左京は見たことのない御菓子に胸が痛んた。
また、わたしの知らないもの…
鍋松が食べ終わる頃に
お開きの時間となった。
家宣が戻ろうと立ち上がると
左京が鍋松に駆け寄り囁いた。
「鍋松君、こんな日は滅多にござりませぬ。
もう少し父上様に
御散歩をお願いなさりませ」
後ろに控えている越前や豊原たちは
眉をひそめた。
将軍の決めた予定に口を出すなど
あり得ないことである。
幼く素直な鍋松はまだ御庭で遊びたい。
そう実母に言われれば散歩をねだる。
「ちちうえ もうすこしおさんぽ」
折角の熙子の提案、
可愛い鍋松を叱るのは忍びなかった。
家宣は病み上がりの鍋松が疲れないよう
腕に抱いて駕籠まで歩くことにした。
道すがら躑躅の花の近くを通ると
鍋松が美しい白い躑躅の花を
その小さな手で指さした。
「鍋松、どうしたのだ」
家宣が優しく鍋松に理由を聞いた。
「ははうえに
このきれいなおはなを あげたいの。
おかし おいしかったから」
家宣は嬉しそうに笑った。
「はは、そうか。母上に御土産か。
誰ぞ一枝手折って
鍋松に持たせるように」
それを聞いた左京の顔が曇る。
「御免」
越前が進み出た。
脇差しを少し抜いて枝を切り
鍋松の指を痛めないよう枝を懐紙で包む。
そして美しく白い躑躅の花の咲いた枝を
鍋松に献上した。
鍋松は、はにかみながら
小さな手で大事に花を持っている。
「このまま父と母上の部屋に
その躑躅の花を届けに参ろう。
どれほど母上が喜ぶであろう」
「はぁい!」
「上様、わたくしも御一緒に。
御台様に今日の御礼を
申し上げとうございまする」
左京がまた口を挟んだ。
家宣の周りに
白い炎のような殺気が立ちのぼった。
「ならぬ。
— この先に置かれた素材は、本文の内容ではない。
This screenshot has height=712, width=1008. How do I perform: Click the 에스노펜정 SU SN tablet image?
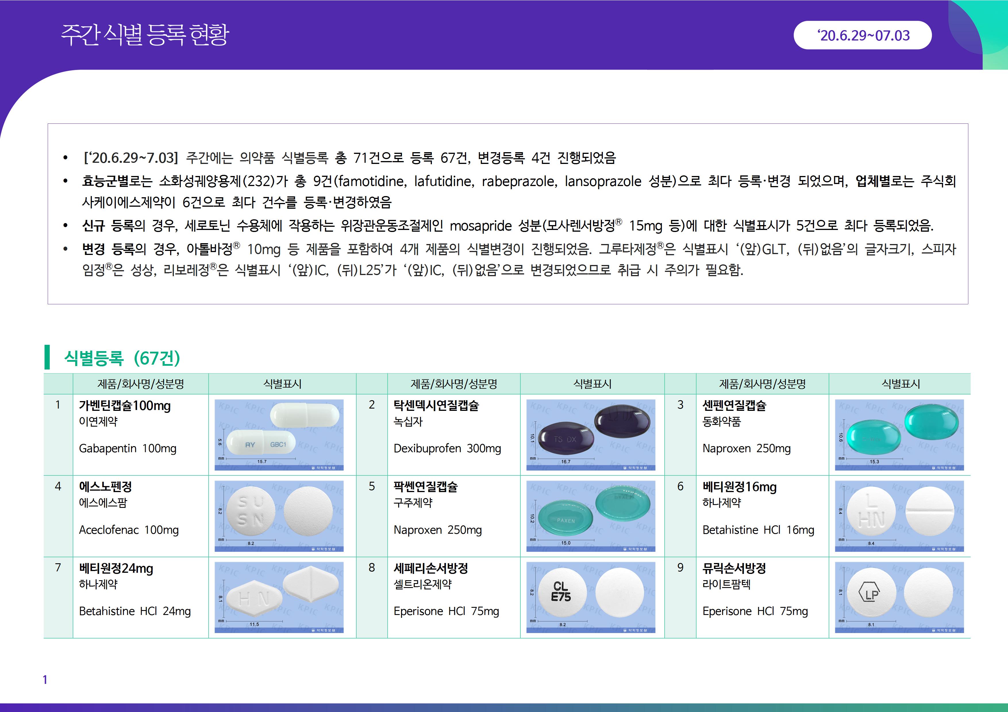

そなたは局に下がるがよい」
そう告げると
左京を置いてその場を足早に離れた。
鍋松を抱いたまま駕籠に乗り
熙子の部屋に向かう。
もう少し上様と鍋松と
親子三人で一緒に居たかっただけなのに。
なぜ上様は振り向いてくださらないの?
一人取り残された左京は
荒涼とした、寂しさ悲しさに襲われた。
越前も家宣の後に続いて左京から遠ざかる。
やっと久しぶりに越前に会えたのに…
「ははうえー、きれいな おはな あげる」
家宣に抱かれたままの鍋松が
少し得意げに白い躑躅の花を熙子に手渡した。
「まぁ、なんて美しい躑躅」
熙子の顔があまりの嬉しさに輝く。
「鍋松が自らこの躑躅を
そなたにと所望したのだ」
家宣も嬉しさを隠さない。
「ははうえと おやくそくしたよ。
ははうえ おかし おいしかった」
「鍋松ありがとう。
覚えていてくれたのですね。
母は嬉しくてなりませぬ。
御庭は楽しかった?」
「たのしかったー。あのね、ははうえ
ちちうえ しろかったの。おこ」
「おこ?」
熙子が目を丸くする。
「おこー」
鍋松は楽しそうに
熙子の部屋を走り回った。
「上様、どうかなさいましたの?」
熙子が不思議そうに問う。
家宣は眉間にしわを寄せた。
「若い側室の相手は疲れる。
もう懲り懲りだ」
苦々しくそう言うとおもむろに横になり
熙子の膝枕で昼寝を始めたのだった。